## Written problem
Print these lines verbatim, covering all the records, and leave the pictures out of your answer.

## Record list
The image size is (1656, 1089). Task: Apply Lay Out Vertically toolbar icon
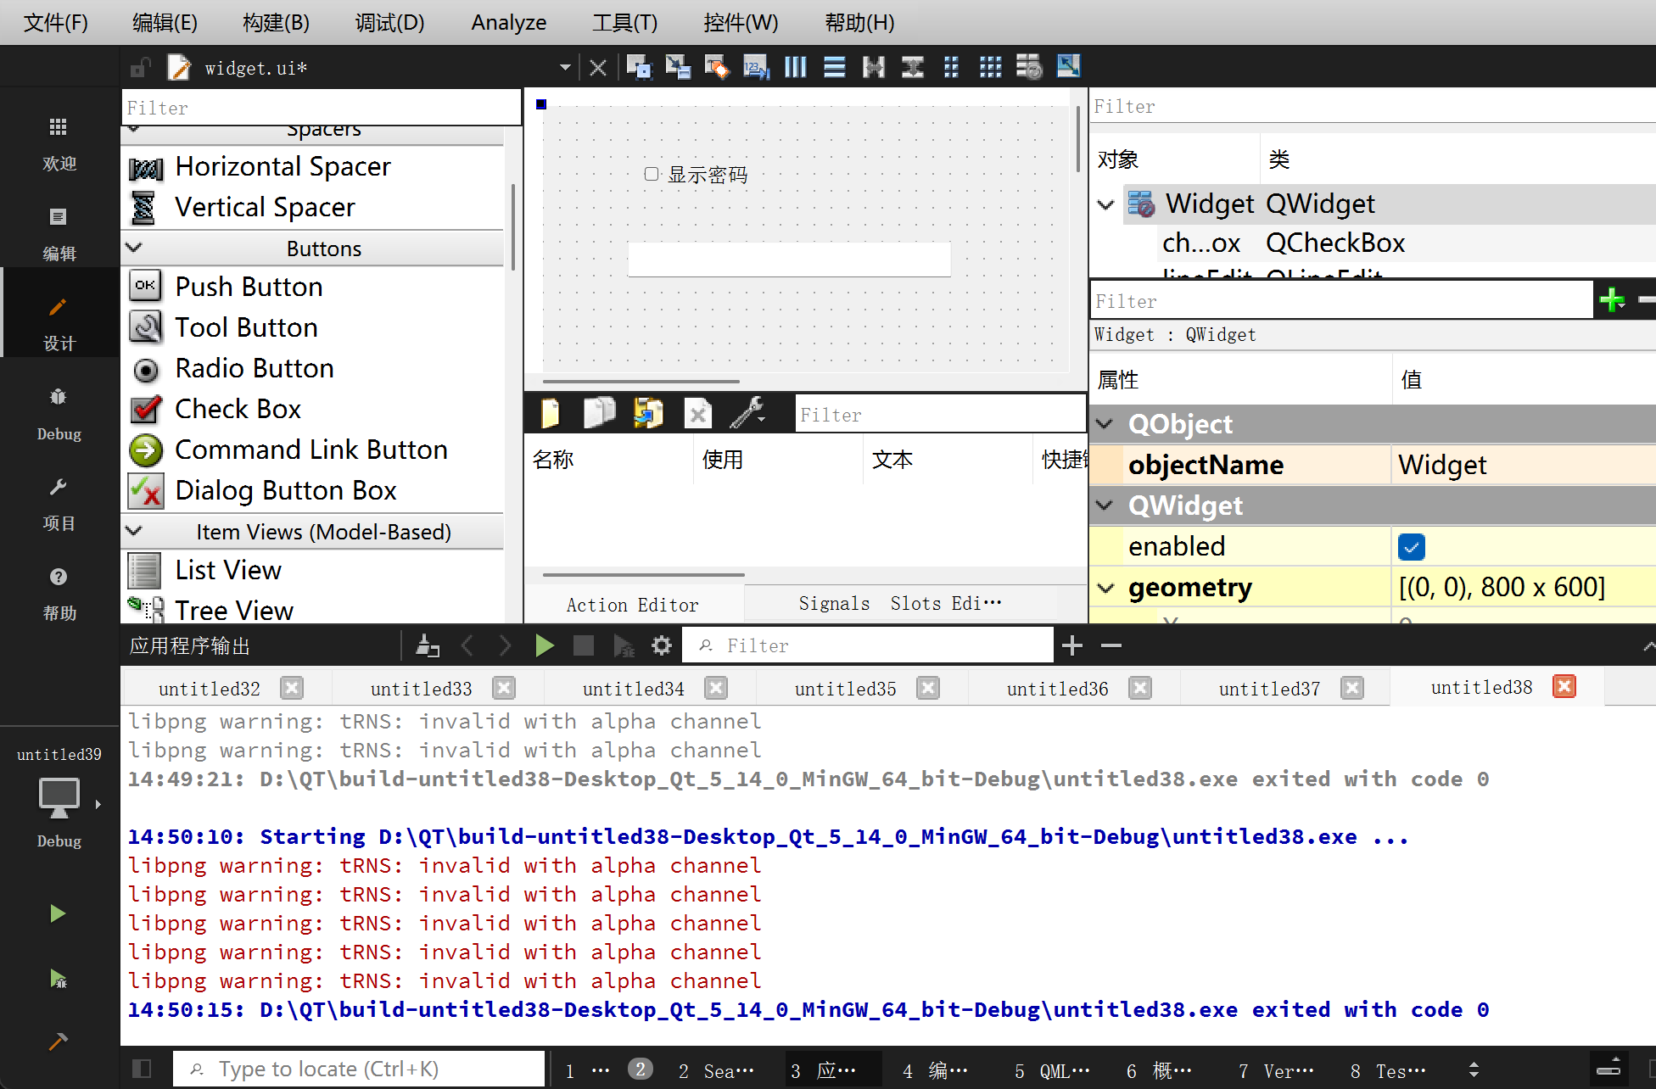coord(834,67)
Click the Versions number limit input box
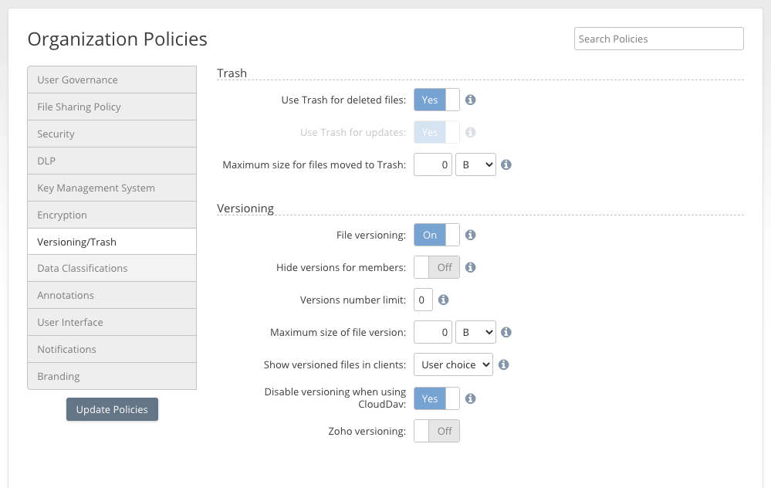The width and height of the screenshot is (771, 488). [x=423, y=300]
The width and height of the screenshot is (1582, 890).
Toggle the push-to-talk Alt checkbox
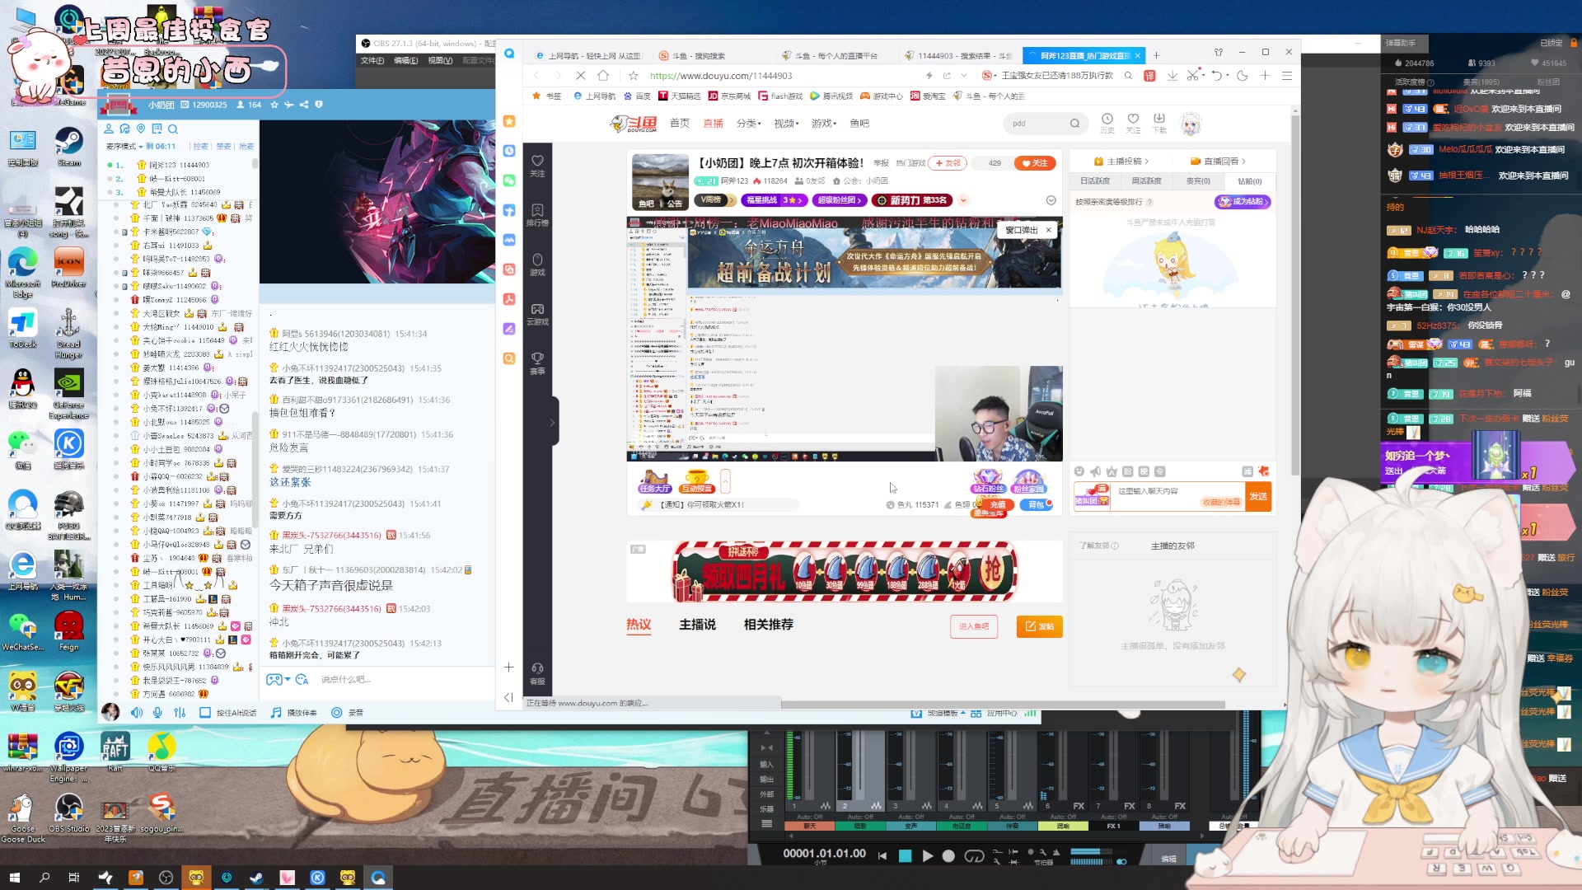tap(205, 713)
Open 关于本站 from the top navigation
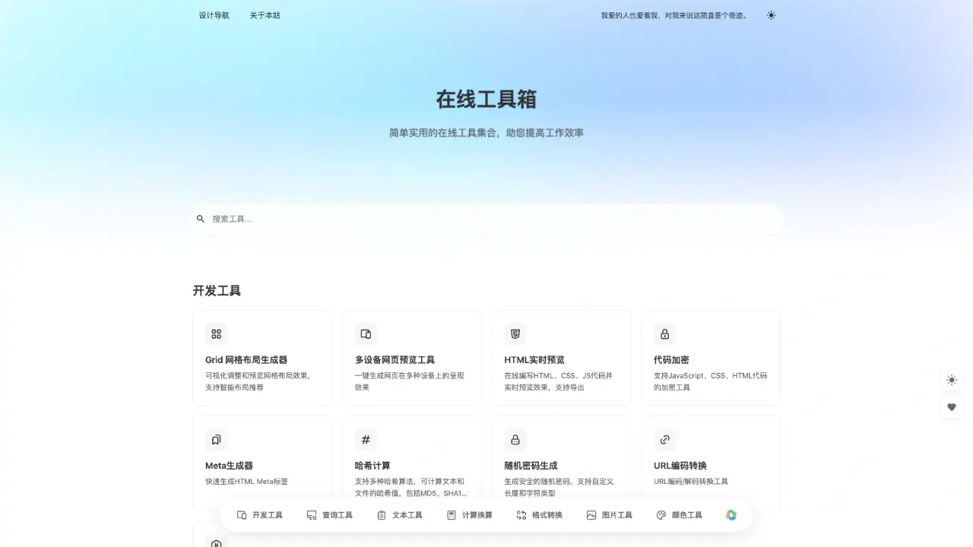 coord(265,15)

## Full response
The image size is (1656, 1089). Task: Apply Lay Out Vertically toolbar icon
coord(834,67)
Click the Versions number limit input box
The width and height of the screenshot is (771, 488). [x=423, y=300]
The width and height of the screenshot is (1582, 890).
Toggle the push-to-talk Alt checkbox
tap(205, 713)
Open 关于本站 from the top navigation
 coord(265,15)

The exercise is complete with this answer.